Gitelis explains that for most teams, the bike sponsor would usually also represent the second largest cash injection for a team behind the title sponsor.
The difference, he says, between a good ProTeam and one that's not getting those wildcard invitations could be the entirety of that cash injection, a sum he puts in the region of three-quarters of a million Euros.
"You look at the difference in costs between what used to be called ProContinental [UCI ProTeam] and the WorldTour [UCI WorldTeam], it's an enormous difference," he said.
"We used to sponsor team Roompot. That was a ProConti team, they raced Paris-Roubaix and things like that. We gave them no cash, we gave them bikes, it was that inexpensive. I think for a very good ProTeam, maybe it's about €750,000."
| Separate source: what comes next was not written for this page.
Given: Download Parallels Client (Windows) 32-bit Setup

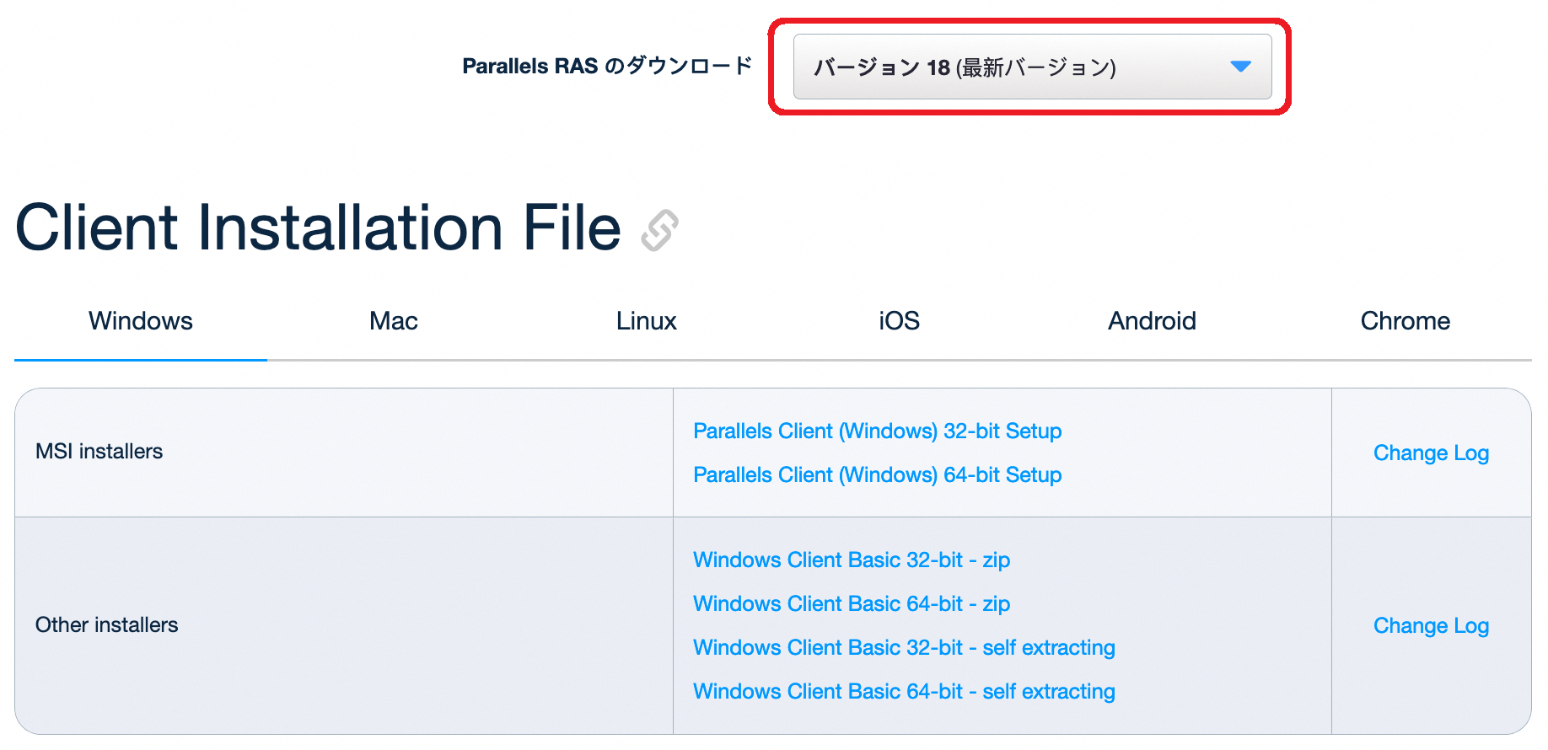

Professional cycling is built upon the model of sponsorship and, naturally, the perceived value of a team will influence the size of sponsorship it can attract. This in turn has an impact on the team's financial security.
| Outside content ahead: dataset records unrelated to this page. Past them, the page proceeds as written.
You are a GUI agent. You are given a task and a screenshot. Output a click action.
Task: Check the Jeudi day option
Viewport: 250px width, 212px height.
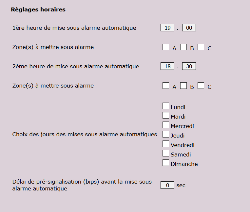click(x=166, y=134)
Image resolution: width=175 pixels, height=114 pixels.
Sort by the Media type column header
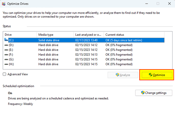pyautogui.click(x=55, y=35)
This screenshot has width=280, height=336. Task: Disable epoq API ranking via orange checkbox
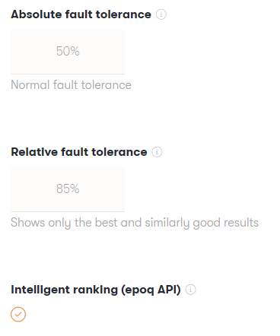(x=18, y=314)
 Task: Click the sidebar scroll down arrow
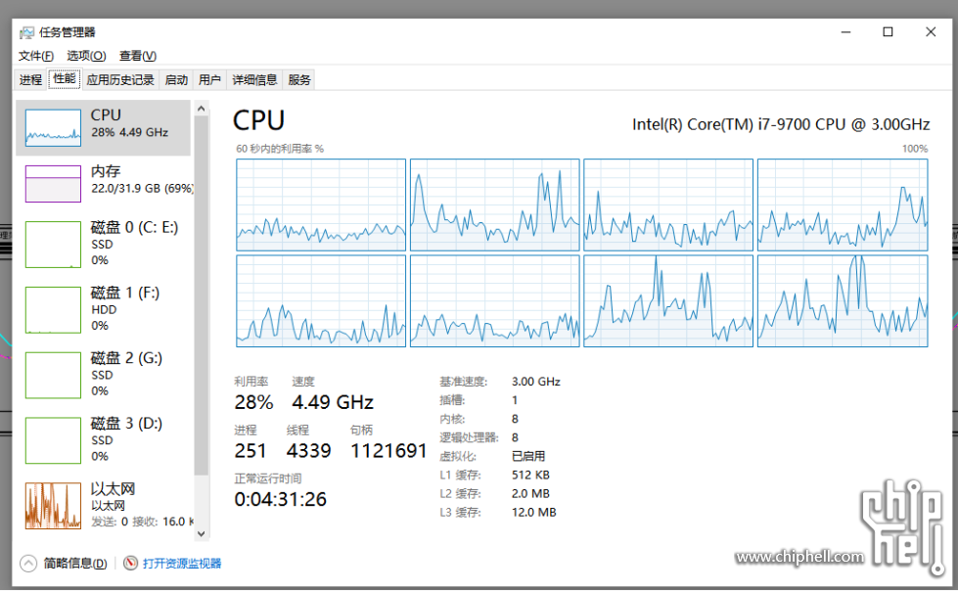(201, 533)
For a sponsor, a team fighting for relegation comes with its risks. A bad season could result in the team being dropped out of the WorldTour, or out of those Grand Tour invite spots, where the sponsor's exposure would be reduced. The risk of this happening, and the resulting drop in sponsorship value were it to happen, would undoubtedly affect how much money a brand would be willing to invest.
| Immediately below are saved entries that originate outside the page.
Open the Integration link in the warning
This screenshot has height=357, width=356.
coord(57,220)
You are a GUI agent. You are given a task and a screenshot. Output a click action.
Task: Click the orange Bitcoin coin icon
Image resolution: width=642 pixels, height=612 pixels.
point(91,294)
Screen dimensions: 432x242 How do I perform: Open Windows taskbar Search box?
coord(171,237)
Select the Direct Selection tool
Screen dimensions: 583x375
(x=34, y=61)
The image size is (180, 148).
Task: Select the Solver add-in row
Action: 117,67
That would include the bike sponsor, the title sponsors and a multitude of other technical sponsors.
"[Return on investment] just becomes so much different [if a team is relegated]. It's the story of business, after all. And with sponsorship, you're looking at an ROI," Gitelis said.
"If you are not at the Tour de France, even if you're racing one-day races and things like that, ROI is just so much different. So you couldn't justify to your shareholders. Why are you paying WorldTour money and not being in the WorldTour? It's as simple as that."
Understandably, Gitelis was unwilling to divulge details of the negotiations between Factor and Israel-Premier Tech, but a result of the above, most sponsorship agreements include a clause allowing a sponsor to pull out in the event of relegation from the WorldTour.
That is just one of the consequences of relegation from the WorldTour.
Death of a team
Returning to the point made by Vaughters, Gitelis explained how relegation could result in the death of a team.
"Relegation is probably a good thing until it happens to you," he joked. "I think there needs to be a system, I just think the current system was very half-baked.
"We just finished a global pandemic," he continued, explaining the extenuating circumstances under which he believes the UCI should consider a rethink of the plan.
"Who would have thought at the start when I signed with Israel-Premier Tech, that we were going to go through a global pandemic?
"So I feel like there definitely needs to be some flexibility around at least the current situation and then I think it needs to be better thought through, how the relegation system would work, because it is a bit of a cliff.
"We've seen Jonathan Vaughters and Sylvan Adams have both said that. If you're in the WorldTour currently and you get relegated, that could potentially just mean death to the team.
"Because the riders' contracts are based on them being on a WorldTour team and sponsorship contracts are based on a WorldTour team. Riders could leave, sponsors could leave, and then if riders don't leave but sponsors do, those riders have contracts that still have to be paid. So it comes back to the team having to pay them and perhaps the funding is not there.
"I think that the intentions of the UCI were correct, but when you look at something like European football, there's revenue sharing and you're not relegated to death. And you're then incentivized to get back to that upper division.
"In European football, you can fall for four or five years, because there are several layers that you can fall through. In professional cycling, there's being at the Tour de France or not, and if you're not, then you're already in a rather desperate situation."